Comparison of solubility enhancement by solid dispersion and micronized butein and its correlation with in vivo study

Purpose: Even though butein can be a promising candidate for anti-inflammatory and anti-diabetic activities, it is poorly soluble limiting its availability for product development. Size reduction and solid dispersion (SD) were adopted independently to evaluate their feasibility for enhancement in solubility as well as bioavailability. Methods: To reduce the particle size, milling method was carried out under dry and wet conditions. For solid dispersion preparation, simple solvent evaporation method was used with hydrophilic excipients including PVP K-30 and Poloxamer 407. Physicochemical properties such as crystallinity, size, and kinetic solubility of prepared formulations were assessed using dynamic light scattering, X-ray powder diffraction, differential scanning calorimetry, and solubility.
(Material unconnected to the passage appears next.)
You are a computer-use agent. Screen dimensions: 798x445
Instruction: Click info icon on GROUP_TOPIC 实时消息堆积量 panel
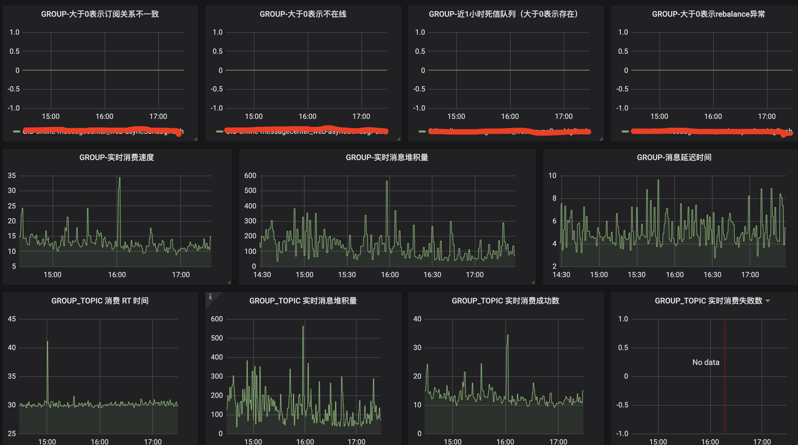210,297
In vivo pharmacokinetic study was also conducted with selected samples. Results: Butein is weakly basic with its pKa 6.76 and log P 3.81 based on the Henderson-Hasselbalch equation. High temperature and basic pH were degradative stresses as significant color change in solution. Milling decreased the size distribution down to 4.2 μm without dramatic change in the solubility. However, the solubility of solid dispersion increased from 3.15 up to 114.57 μg/mL, suggesting amorphous state increased solubility significantly. Its amorphous state was confirmed by DSC and PXRD. In addition, oral absorption of SD in vivo confirmed its enhanced pharmacokinetic parameters; faster T_max, higher C_max and AUC. Conclusions: Solid dispersion exhibited enhancement in pharmacokinetic parameters compared to size reduction, suggesting its feasibility for solid dispersion formulation.